For instance, when I was trying, for years, to cut down daily amount, start later in the day, maybe miss a day out.....sometimes there wasn't any AV, and after deciding not to drink until, say 2pm (lol) and I'd have only X cans of lager. So I'd be relatively sober and coasting through, batting off the AV, or feel little AV, until, suddenly I'd be stood there, with an open can of lager raised to mouth, drinking it! I honestly didn't remember anything before that point, not walking down the garden to the lager stored in the summer house, not walking up the stops, opening the door, taking a can from my secret stash, not walking back to the house and not even pulling the ring pull and raising it (classy, lager straight out the tin).

It was as though I was on auto-pilot, a rogue auto-pilot that took control of me, akin to sleep-walking (although I haven't) but my sister does and she suddenly comes to her senses in the kitchen in the middle night - just as I did when standing there with the open can. Plus, when under the influence, I had no control over the amount I drank, but that was because I was inebriated and my higher brain functioning was disengaged by alcohol.

**INSTRUCTIONS**
a. From the drinking account, extract the passage starting with "For instance, when" and going on through "out the tin).".
b. In the drinking account, where was the lager stored?
c. Proceed with the drinking account from where it stops.
The items below come from a separate source.

Items from a pointing dataset:
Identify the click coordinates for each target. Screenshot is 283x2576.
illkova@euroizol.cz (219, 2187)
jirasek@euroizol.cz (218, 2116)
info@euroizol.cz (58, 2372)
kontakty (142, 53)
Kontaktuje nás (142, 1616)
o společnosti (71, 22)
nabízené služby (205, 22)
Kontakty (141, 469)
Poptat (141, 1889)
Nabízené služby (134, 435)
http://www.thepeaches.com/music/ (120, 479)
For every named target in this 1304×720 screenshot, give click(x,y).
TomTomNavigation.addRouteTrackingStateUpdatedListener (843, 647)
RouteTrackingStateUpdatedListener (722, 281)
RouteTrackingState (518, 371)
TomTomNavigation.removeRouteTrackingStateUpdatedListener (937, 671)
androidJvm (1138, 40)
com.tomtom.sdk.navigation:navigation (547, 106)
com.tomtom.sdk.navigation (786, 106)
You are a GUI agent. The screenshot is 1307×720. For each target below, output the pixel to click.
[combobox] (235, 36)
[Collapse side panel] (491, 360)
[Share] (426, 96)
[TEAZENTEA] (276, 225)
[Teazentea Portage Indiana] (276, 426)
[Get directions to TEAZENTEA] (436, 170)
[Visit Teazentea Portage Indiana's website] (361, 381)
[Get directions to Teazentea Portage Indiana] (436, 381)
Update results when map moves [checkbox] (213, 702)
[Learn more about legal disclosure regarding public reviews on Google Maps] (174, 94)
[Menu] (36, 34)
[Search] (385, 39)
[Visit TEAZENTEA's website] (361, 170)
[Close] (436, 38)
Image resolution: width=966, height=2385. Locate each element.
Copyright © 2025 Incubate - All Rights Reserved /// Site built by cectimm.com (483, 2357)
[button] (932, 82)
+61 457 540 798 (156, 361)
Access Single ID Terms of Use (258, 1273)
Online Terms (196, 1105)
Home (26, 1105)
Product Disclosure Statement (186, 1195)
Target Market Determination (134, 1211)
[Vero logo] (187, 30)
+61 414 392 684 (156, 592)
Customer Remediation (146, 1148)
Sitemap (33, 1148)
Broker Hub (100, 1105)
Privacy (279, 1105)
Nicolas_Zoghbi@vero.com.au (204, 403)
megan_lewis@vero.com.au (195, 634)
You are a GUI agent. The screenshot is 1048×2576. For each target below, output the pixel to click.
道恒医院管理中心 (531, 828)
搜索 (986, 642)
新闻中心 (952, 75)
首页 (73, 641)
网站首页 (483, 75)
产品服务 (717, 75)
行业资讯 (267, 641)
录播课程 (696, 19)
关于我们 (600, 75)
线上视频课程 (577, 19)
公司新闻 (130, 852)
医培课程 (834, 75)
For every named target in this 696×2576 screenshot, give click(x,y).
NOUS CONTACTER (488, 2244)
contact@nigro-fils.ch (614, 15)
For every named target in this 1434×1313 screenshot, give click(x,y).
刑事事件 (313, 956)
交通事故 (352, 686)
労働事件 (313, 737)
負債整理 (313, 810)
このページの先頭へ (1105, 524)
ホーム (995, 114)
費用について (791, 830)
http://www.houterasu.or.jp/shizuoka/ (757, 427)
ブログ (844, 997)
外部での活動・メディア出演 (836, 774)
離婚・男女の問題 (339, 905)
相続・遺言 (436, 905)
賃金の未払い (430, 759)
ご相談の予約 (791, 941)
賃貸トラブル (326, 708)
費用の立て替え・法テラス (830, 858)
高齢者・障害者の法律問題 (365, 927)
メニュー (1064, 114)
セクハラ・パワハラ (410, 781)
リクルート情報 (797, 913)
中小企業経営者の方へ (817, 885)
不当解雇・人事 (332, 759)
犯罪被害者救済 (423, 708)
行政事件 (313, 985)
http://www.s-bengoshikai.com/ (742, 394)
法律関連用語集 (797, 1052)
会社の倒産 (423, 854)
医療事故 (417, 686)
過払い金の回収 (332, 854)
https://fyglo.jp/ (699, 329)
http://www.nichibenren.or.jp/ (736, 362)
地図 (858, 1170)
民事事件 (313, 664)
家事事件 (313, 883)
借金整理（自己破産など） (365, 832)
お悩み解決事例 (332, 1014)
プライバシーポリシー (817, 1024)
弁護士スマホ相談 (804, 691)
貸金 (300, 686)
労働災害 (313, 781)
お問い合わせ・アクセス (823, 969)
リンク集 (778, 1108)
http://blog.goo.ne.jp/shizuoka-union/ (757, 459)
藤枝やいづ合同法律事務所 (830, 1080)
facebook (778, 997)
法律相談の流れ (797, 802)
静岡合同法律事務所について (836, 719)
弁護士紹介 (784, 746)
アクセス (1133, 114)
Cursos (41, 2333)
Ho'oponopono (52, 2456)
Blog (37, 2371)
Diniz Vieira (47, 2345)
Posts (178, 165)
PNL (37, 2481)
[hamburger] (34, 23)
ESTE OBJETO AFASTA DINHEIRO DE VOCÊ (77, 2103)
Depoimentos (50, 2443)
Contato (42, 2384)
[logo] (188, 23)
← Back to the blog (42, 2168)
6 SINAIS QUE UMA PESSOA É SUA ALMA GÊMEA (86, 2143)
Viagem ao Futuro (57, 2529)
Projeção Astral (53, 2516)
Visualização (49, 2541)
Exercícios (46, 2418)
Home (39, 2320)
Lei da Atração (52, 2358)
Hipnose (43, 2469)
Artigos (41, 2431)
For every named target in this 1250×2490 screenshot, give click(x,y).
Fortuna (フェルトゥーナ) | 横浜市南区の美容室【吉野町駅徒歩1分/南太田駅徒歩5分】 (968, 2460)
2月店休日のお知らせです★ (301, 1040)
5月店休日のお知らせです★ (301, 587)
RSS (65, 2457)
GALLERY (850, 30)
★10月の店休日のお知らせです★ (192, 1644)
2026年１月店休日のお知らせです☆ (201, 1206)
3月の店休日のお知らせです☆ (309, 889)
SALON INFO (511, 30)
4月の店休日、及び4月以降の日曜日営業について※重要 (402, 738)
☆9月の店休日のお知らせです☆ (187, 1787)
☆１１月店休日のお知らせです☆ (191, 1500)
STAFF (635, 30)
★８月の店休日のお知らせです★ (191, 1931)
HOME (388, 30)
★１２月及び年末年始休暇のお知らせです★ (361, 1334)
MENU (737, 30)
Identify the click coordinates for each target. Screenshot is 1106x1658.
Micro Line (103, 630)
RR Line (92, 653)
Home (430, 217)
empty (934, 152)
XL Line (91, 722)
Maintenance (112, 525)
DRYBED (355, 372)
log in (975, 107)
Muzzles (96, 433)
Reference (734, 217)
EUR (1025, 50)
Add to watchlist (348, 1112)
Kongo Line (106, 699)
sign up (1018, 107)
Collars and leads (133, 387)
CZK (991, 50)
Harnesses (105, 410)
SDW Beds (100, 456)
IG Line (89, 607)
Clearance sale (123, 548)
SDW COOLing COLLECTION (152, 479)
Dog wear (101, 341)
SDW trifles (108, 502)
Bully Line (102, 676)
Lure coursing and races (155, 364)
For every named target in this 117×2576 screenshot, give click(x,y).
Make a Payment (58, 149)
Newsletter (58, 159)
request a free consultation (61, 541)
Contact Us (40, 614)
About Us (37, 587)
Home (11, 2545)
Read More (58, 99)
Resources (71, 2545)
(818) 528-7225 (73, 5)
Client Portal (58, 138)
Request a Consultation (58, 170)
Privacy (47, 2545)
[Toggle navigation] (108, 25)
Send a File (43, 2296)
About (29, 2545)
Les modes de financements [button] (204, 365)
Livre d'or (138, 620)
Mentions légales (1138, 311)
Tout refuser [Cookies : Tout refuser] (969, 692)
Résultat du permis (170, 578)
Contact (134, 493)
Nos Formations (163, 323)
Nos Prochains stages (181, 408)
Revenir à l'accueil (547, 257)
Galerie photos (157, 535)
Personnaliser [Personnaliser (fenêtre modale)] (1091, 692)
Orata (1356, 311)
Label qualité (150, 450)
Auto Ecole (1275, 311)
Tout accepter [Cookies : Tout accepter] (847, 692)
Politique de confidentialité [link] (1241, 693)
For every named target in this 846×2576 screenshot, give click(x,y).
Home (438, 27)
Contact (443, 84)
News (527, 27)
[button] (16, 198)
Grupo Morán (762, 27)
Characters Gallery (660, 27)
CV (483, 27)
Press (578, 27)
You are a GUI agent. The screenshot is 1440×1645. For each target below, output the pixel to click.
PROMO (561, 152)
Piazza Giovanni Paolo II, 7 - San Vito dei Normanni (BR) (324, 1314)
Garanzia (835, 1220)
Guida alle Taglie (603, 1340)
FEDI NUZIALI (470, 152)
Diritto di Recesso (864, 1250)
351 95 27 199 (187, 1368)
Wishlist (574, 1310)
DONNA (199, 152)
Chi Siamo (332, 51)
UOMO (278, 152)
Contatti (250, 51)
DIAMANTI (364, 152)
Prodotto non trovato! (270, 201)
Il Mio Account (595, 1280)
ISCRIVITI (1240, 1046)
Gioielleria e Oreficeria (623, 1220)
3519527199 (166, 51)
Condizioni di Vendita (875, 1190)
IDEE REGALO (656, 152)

**ANSWER LIST**
a.
For instance, when I was trying, for years, to cut down daily amount, start later in the day, maybe miss a day out.....sometimes there wasn't any AV, and after deciding not to drink until, say 2pm (lol) and I'd have only X cans of lager. So I'd be relatively sober and coasting through, batting off the AV, or feel little AV, until, suddenly I'd be stood there, with an open can of lager raised to mouth, drinking it! I honestly didn't remember anything before that point, not walking down the garden to the lager stored in the summer house, not walking up the stops, opening the door, taking a can from my secret stash, not walking back to the house and not even pulling the ring pull and raising it (classy, lager straight out the tin).

b. In the summer house, down the garden.

c.
I understand when it happens to me (the drinking without recalling the steps that led to it) it's when the lower brain/mid brain, completely swamps and takes full control of the higher brain (where logical choices are made). I understand that if a human lost most of their cognitive choice making part of the brain, the lower brain would still operate bodies, but we'd completely lose the power of choice, restraint and inhibition, we'd act pretty much like a pack of animals, driven by survival drives only.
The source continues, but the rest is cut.